Generate predictions for future time periods.

Parameters:

Name	Type	Description	Default
df_coverage	DataFrame	DataFrame with full spatial coverage of historical GHG data.	required
future_time_range	tuple[int, int]	Tuple of (start_year, end_year) for prediction period.	required
split_value	int	Latitude threshold for dividing regions. Southern region: lat < -split_value, Northern region: lat > split_value, Tropical region: -split_value <= lat <= split_value.	required
n_datasets	int	Number of posterior predictive datasets to generate future predictions for.	required
day	int	Day of month used for creating date variable. Default is 15.	15

Returns:

Type	Description
DataFrame	DataFrame with predicted GHG values in value_gb_pred column for the future time range.

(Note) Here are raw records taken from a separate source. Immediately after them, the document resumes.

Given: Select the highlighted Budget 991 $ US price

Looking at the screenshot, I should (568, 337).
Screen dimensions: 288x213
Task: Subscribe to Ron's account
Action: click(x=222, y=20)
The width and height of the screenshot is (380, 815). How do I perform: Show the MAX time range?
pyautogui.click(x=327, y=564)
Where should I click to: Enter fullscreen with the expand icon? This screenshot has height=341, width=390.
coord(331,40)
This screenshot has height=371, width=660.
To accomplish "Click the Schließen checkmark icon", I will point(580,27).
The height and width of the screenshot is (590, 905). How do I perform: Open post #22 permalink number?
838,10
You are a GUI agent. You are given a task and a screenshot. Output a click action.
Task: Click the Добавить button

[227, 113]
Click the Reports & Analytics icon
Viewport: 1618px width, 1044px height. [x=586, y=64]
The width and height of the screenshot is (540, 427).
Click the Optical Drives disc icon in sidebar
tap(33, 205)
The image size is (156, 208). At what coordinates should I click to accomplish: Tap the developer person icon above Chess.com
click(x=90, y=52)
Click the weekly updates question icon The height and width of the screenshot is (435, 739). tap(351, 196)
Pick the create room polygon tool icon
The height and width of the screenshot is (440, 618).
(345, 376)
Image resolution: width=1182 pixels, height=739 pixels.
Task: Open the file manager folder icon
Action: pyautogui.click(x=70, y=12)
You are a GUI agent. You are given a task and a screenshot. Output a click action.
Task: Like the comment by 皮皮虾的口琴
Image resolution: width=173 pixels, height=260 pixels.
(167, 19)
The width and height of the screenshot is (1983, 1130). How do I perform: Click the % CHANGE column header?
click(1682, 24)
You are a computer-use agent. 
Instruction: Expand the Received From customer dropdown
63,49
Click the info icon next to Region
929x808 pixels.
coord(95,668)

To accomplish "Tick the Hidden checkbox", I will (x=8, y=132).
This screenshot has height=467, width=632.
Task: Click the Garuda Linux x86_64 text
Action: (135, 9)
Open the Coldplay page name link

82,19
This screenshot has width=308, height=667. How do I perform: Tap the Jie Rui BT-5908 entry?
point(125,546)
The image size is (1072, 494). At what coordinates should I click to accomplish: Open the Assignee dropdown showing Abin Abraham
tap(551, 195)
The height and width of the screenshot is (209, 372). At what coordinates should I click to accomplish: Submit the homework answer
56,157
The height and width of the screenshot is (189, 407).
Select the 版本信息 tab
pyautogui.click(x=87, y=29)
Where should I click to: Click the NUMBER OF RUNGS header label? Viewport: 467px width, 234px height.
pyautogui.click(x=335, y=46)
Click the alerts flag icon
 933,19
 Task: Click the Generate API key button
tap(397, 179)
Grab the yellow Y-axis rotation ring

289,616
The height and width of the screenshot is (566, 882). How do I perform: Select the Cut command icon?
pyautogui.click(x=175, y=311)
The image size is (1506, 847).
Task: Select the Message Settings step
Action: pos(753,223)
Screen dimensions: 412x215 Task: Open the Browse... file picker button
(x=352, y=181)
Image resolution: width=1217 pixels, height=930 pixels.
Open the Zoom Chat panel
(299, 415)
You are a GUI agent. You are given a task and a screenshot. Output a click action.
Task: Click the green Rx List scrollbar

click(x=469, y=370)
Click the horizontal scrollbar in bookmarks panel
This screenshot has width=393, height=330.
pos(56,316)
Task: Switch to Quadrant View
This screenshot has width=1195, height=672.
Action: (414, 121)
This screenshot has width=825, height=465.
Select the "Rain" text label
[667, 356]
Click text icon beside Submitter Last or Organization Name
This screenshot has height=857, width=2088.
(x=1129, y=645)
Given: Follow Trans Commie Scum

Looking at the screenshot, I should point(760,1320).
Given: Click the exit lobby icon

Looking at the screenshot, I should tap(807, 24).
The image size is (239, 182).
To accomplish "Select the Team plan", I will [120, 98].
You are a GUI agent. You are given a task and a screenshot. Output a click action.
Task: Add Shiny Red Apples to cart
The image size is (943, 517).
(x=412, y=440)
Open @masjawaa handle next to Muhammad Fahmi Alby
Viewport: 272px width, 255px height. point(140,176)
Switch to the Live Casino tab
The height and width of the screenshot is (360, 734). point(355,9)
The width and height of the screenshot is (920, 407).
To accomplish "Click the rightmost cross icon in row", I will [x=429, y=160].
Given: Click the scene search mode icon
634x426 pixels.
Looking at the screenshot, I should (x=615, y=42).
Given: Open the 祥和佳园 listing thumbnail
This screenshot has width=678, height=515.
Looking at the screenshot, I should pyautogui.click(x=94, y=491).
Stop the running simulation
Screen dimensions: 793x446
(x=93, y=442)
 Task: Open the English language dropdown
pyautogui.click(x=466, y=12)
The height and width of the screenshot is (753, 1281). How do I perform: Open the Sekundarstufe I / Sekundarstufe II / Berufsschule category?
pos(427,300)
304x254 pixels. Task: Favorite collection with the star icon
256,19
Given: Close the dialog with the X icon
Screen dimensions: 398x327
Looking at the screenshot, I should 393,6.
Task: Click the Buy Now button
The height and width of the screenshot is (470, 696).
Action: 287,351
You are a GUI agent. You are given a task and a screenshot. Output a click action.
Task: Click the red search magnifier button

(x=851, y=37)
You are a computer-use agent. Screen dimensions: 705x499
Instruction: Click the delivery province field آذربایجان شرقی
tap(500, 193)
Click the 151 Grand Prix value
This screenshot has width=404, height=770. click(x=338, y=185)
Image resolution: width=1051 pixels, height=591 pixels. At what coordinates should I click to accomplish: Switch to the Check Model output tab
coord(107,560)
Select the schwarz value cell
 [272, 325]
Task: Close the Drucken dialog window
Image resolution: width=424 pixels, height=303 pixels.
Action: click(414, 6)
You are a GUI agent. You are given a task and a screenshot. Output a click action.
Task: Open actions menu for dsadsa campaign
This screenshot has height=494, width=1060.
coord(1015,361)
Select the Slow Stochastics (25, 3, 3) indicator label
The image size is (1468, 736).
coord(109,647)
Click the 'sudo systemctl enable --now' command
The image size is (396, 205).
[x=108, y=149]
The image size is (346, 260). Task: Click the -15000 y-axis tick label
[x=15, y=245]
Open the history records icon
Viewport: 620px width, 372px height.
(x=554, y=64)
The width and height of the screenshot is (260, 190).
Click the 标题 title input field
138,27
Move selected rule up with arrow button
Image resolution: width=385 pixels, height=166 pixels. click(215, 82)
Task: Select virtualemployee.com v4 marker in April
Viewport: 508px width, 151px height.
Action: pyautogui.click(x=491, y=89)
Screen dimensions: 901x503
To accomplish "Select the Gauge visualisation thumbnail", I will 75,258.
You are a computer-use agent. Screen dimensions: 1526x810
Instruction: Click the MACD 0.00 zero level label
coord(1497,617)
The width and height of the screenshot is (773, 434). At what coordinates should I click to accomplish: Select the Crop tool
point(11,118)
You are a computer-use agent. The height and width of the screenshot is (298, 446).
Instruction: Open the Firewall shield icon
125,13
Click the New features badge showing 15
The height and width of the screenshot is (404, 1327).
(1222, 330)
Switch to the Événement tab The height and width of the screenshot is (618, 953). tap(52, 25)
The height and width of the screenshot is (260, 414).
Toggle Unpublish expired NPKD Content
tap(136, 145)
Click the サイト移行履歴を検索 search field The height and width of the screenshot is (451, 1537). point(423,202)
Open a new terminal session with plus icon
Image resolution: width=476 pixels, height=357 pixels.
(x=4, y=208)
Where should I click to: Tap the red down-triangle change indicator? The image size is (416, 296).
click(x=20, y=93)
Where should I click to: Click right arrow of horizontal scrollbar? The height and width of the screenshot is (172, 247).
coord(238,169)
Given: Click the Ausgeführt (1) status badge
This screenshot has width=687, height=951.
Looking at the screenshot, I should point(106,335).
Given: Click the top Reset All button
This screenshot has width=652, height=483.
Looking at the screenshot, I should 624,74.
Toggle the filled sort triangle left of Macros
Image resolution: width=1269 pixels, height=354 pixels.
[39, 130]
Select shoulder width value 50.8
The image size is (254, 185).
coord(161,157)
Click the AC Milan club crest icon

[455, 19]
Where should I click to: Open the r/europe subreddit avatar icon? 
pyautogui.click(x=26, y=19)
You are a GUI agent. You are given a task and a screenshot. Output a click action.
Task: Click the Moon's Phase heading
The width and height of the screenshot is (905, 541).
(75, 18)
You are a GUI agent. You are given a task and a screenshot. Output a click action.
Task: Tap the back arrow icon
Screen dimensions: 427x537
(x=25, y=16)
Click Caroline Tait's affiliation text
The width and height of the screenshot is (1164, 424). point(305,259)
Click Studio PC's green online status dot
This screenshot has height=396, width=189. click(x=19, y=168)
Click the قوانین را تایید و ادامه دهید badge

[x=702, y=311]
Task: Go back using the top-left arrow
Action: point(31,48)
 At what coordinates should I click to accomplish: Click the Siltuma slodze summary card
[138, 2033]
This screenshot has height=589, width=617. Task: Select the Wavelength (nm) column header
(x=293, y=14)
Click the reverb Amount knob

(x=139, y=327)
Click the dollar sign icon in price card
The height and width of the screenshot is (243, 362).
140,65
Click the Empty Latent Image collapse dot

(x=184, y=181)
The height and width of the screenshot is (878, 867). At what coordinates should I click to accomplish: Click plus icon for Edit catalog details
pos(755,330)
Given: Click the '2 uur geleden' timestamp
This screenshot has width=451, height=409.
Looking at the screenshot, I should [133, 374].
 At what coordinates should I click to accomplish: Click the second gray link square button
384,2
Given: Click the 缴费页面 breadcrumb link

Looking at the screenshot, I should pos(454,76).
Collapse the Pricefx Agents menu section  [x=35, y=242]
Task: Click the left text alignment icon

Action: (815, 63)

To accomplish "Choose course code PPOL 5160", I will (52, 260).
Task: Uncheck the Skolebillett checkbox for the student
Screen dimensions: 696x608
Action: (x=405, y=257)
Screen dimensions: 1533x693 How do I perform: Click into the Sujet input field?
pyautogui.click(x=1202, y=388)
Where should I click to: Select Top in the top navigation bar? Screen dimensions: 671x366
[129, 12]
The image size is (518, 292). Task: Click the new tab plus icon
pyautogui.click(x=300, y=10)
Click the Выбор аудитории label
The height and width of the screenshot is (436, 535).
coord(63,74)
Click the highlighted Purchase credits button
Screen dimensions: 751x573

Source code in src/ghg_forcing_for_cmip/analysis.py

def __call__(
    self,
    df_coverage: pd.DataFrame,
    future_time_range: tuple[int, int],
    split_value: int,
    n_datasets: int,
    day: int = 15,
) -> pd.DataFrame:
    """Generate predictions for future time periods.

    Parameters
    ----------
    df_coverage
        DataFrame with full spatial coverage of historical GHG data.
    future_time_range
        Tuple of (start_year, end_year) for prediction period.
    split_value
        Latitude threshold for dividing regions. Southern region:
        lat < -split_value, Northern region: lat > split_value,
        Tropical region: -split_value <= lat <= split_value.
    n_datasets
        Number of posterior predictive datasets to generate future
        predictions for.
    day
        Day of month used for creating date variable. Default is 15.

    Returns
    -------
    pd.DataFrame
        DataFrame with predicted GHG values in ``value_gb_pred``
        column for the future time range.
    """
    df_results = []
    for i in range(n_datasets):
        df_prophet, df_future, m_s, m_t, m_n = self.preprocess(
            df_coverage[df_coverage.dataset.isin([i, np.nan])],
            future_time_range,
            day,
        )
        forecast_s, forecast_n, forecast_t = self.fit_predict(
            df_prophet, df_future, m_s, m_t, m_n, split_value
        )
        df_result = self.postprocess(
            df_future, forecast_s, forecast_n, forecast_t, split_value
        )
        df_result["dataset"] = i
        df_results.append(df_result)
    return pd.concat(df_results)

__init__

__init__(gas: str)

Initialize the PredictionModel with a gas type.

Parameters:

Name	Type	Description	Default
gas	str	Greenhouse gas type, either "co2" or "ch4".	required

Source code in src/ghg_forcing_for_cmip/analysis.py

def __init__(self, gas: str):
    """Initialize the PredictionModel with a gas type.

    Parameters
    ----------
    gas
        Greenhouse gas type, either "co2" or "ch4".
    """
    self.gas = gas

fit_predict

fit_predict(
    df_prophet: DataFrame,
    df_future: DataFrame,
    m_s: Any,
    m_t: Any,
    m_n: Any,
    split_value: int,
) -> tuple[DataFrame, DataFrame, DataFrame]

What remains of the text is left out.